# [WHAT NEEDS TO BE DONE]
Copy the records below line for line, without changing anything.

# [GIVEN DATA]

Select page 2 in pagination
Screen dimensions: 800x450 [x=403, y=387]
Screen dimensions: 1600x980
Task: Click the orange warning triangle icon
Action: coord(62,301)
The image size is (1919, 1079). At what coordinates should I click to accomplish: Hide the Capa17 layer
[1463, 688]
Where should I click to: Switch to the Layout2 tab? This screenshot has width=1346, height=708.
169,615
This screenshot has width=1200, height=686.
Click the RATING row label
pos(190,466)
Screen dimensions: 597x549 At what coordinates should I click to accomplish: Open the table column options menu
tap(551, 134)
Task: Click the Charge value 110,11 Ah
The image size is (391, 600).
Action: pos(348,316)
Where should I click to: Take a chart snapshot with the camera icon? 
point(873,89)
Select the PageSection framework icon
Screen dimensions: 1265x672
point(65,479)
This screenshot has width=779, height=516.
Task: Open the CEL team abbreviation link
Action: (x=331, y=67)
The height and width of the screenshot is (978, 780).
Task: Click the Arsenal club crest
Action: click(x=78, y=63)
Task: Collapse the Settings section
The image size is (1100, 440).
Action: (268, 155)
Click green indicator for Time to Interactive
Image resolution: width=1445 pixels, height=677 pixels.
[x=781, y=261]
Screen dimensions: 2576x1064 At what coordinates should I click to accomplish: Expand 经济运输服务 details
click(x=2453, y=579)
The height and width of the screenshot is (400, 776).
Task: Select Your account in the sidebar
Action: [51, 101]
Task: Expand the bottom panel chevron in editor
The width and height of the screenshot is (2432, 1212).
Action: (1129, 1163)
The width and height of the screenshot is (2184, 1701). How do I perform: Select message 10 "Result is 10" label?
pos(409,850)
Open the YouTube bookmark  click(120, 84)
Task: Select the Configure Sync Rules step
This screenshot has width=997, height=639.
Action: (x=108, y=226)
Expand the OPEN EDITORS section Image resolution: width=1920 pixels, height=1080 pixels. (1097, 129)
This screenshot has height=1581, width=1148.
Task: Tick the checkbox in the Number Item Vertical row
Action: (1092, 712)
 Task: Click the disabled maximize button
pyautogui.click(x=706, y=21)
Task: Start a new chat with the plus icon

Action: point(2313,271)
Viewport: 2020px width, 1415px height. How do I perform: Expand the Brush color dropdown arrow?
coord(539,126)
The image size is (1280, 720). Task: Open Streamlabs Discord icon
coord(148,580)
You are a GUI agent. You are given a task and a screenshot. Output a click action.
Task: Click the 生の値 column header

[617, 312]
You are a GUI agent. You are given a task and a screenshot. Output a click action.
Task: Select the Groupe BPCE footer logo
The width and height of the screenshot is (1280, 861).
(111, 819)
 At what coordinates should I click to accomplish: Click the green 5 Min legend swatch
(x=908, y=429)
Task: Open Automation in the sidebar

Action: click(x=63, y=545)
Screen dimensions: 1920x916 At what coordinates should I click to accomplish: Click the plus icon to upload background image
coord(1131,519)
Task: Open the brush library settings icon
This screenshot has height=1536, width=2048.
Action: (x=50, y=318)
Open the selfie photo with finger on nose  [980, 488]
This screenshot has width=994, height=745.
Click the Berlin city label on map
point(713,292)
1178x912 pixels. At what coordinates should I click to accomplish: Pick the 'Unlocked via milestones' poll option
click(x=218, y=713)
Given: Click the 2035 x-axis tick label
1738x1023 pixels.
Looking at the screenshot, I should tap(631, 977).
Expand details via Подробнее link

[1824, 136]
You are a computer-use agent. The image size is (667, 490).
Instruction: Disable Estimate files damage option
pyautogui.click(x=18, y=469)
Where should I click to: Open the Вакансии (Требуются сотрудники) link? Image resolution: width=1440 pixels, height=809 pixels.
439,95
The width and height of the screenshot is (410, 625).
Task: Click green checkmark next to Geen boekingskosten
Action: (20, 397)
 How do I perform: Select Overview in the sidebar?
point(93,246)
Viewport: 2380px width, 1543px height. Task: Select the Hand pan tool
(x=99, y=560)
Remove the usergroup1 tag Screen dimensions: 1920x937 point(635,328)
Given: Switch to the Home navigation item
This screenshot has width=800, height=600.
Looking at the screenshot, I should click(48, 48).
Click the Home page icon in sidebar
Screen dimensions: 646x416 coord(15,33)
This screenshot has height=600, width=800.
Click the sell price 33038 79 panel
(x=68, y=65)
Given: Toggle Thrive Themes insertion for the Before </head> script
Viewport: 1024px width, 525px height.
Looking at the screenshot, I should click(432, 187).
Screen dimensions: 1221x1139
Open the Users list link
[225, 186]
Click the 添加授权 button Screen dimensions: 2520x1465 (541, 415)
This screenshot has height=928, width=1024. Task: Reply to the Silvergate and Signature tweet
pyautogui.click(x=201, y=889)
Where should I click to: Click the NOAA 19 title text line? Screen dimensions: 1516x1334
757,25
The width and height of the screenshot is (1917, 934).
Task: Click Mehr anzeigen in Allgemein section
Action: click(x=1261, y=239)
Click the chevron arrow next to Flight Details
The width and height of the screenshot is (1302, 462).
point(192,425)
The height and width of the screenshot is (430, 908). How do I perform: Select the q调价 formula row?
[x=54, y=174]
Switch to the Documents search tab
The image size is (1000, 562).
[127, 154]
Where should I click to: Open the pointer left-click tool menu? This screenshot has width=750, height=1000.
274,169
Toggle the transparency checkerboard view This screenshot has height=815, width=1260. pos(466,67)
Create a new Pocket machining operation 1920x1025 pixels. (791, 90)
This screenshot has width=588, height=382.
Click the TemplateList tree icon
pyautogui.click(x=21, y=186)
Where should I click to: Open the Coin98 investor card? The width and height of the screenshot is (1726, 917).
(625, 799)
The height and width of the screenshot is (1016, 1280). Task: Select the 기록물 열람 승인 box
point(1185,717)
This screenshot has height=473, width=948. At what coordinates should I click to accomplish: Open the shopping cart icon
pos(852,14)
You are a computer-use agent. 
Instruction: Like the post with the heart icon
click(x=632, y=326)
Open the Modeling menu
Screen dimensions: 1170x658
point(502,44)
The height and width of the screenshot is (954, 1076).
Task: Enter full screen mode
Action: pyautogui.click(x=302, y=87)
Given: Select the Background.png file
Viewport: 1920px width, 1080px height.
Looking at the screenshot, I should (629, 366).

# [OUTPUT]
Select page 2 in pagination
Screen dimensions: 800x450 [x=403, y=387]
Screen dimensions: 1600x980
Task: Click the orange warning triangle icon
Action: coord(62,301)
The image size is (1919, 1079). At what coordinates should I click to accomplish: Hide the Capa17 layer
[1463, 688]
Where should I click to: Switch to the Layout2 tab? This screenshot has width=1346, height=708.
169,615
This screenshot has width=1200, height=686.
Click the RATING row label
pos(190,466)
Screen dimensions: 597x549 At what coordinates should I click to accomplish: Open the table column options menu
tap(551, 134)
Task: Click the Charge value 110,11 Ah
The image size is (391, 600).
Action: pos(348,316)
Where should I click to: Take a chart snapshot with the camera icon? 
point(873,89)
Select the PageSection framework icon
Screen dimensions: 1265x672
point(65,479)
This screenshot has width=779, height=516.
Task: Open the CEL team abbreviation link
Action: (x=331, y=67)
The height and width of the screenshot is (978, 780).
Task: Click the Arsenal club crest
Action: click(x=78, y=63)
Task: Collapse the Settings section
The image size is (1100, 440).
Action: (268, 155)
Click green indicator for Time to Interactive
Image resolution: width=1445 pixels, height=677 pixels.
[x=781, y=261]
Screen dimensions: 2576x1064 At what coordinates should I click to accomplish: Expand 经济运输服务 details
click(x=2453, y=579)
The height and width of the screenshot is (400, 776).
Task: Select Your account in the sidebar
Action: [51, 101]
Task: Expand the bottom panel chevron in editor
The width and height of the screenshot is (2432, 1212).
Action: (1129, 1163)
The width and height of the screenshot is (2184, 1701). How do I perform: Select message 10 "Result is 10" label?
pos(409,850)
Open the YouTube bookmark  click(120, 84)
Task: Select the Configure Sync Rules step
This screenshot has width=997, height=639.
Action: (x=108, y=226)
Expand the OPEN EDITORS section Image resolution: width=1920 pixels, height=1080 pixels. (1097, 129)
This screenshot has height=1581, width=1148.
Task: Tick the checkbox in the Number Item Vertical row
Action: (1092, 712)
 Task: Click the disabled maximize button
pyautogui.click(x=706, y=21)
Task: Start a new chat with the plus icon

Action: point(2313,271)
Viewport: 2020px width, 1415px height. How do I perform: Expand the Brush color dropdown arrow?
coord(539,126)
The image size is (1280, 720). Task: Open Streamlabs Discord icon
coord(148,580)
You are a GUI agent. You are given a task and a screenshot. Output a click action.
Task: Click the 生の値 column header

[617, 312]
You are a GUI agent. You are given a task and a screenshot. Output a click action.
Task: Select the Groupe BPCE footer logo
The width and height of the screenshot is (1280, 861).
(111, 819)
 At what coordinates should I click to accomplish: Click the green 5 Min legend swatch
(x=908, y=429)
Task: Open Automation in the sidebar

Action: click(x=63, y=545)
Screen dimensions: 1920x916 At what coordinates should I click to accomplish: Click the plus icon to upload background image
coord(1131,519)
Task: Open the brush library settings icon
This screenshot has height=1536, width=2048.
Action: (x=50, y=318)
Open the selfie photo with finger on nose  [980, 488]
This screenshot has width=994, height=745.
Click the Berlin city label on map
point(713,292)
1178x912 pixels. At what coordinates should I click to accomplish: Pick the 'Unlocked via milestones' poll option
click(x=218, y=713)
Given: Click the 2035 x-axis tick label
1738x1023 pixels.
Looking at the screenshot, I should tap(631, 977).
Expand details via Подробнее link

[1824, 136]
You are a computer-use agent. The image size is (667, 490).
Instruction: Disable Estimate files damage option
pyautogui.click(x=18, y=469)
Where should I click to: Open the Вакансии (Требуются сотрудники) link? Image resolution: width=1440 pixels, height=809 pixels.
439,95
The width and height of the screenshot is (410, 625).
Task: Click green checkmark next to Geen boekingskosten
Action: (20, 397)
 How do I perform: Select Overview in the sidebar?
point(93,246)
Viewport: 2380px width, 1543px height. Task: Select the Hand pan tool
(x=99, y=560)
Remove the usergroup1 tag Screen dimensions: 1920x937 point(635,328)
Given: Switch to the Home navigation item
This screenshot has width=800, height=600.
Looking at the screenshot, I should click(48, 48).
Click the Home page icon in sidebar
Screen dimensions: 646x416 coord(15,33)
This screenshot has height=600, width=800.
Click the sell price 33038 79 panel
(x=68, y=65)
Given: Toggle Thrive Themes insertion for the Before </head> script
Viewport: 1024px width, 525px height.
Looking at the screenshot, I should click(432, 187).
Screen dimensions: 1221x1139
Open the Users list link
[225, 186]
Click the 添加授权 button Screen dimensions: 2520x1465 (541, 415)
This screenshot has height=928, width=1024. Task: Reply to the Silvergate and Signature tweet
pyautogui.click(x=201, y=889)
Where should I click to: Click the NOAA 19 title text line? Screen dimensions: 1516x1334
757,25
The width and height of the screenshot is (1917, 934).
Task: Click Mehr anzeigen in Allgemein section
Action: click(x=1261, y=239)
Click the chevron arrow next to Flight Details
The width and height of the screenshot is (1302, 462).
point(192,425)
The height and width of the screenshot is (430, 908). How do I perform: Select the q调价 formula row?
[x=54, y=174]
Switch to the Documents search tab
The image size is (1000, 562).
[127, 154]
Where should I click to: Open the pointer left-click tool menu? This screenshot has width=750, height=1000.
274,169
Toggle the transparency checkerboard view This screenshot has height=815, width=1260. pos(466,67)
Create a new Pocket machining operation 1920x1025 pixels. (791, 90)
This screenshot has width=588, height=382.
Click the TemplateList tree icon
pyautogui.click(x=21, y=186)
Where should I click to: Open the Coin98 investor card? The width and height of the screenshot is (1726, 917).
(625, 799)
The height and width of the screenshot is (1016, 1280). Task: Select the 기록물 열람 승인 box
point(1185,717)
This screenshot has height=473, width=948. At what coordinates should I click to accomplish: Open the shopping cart icon
pos(852,14)
You are a computer-use agent. 
Instruction: Like the post with the heart icon
click(x=632, y=326)
Open the Modeling menu
Screen dimensions: 1170x658
point(502,44)
The height and width of the screenshot is (954, 1076).
Task: Enter full screen mode
Action: pyautogui.click(x=302, y=87)
Given: Select the Background.png file
Viewport: 1920px width, 1080px height.
Looking at the screenshot, I should (629, 366).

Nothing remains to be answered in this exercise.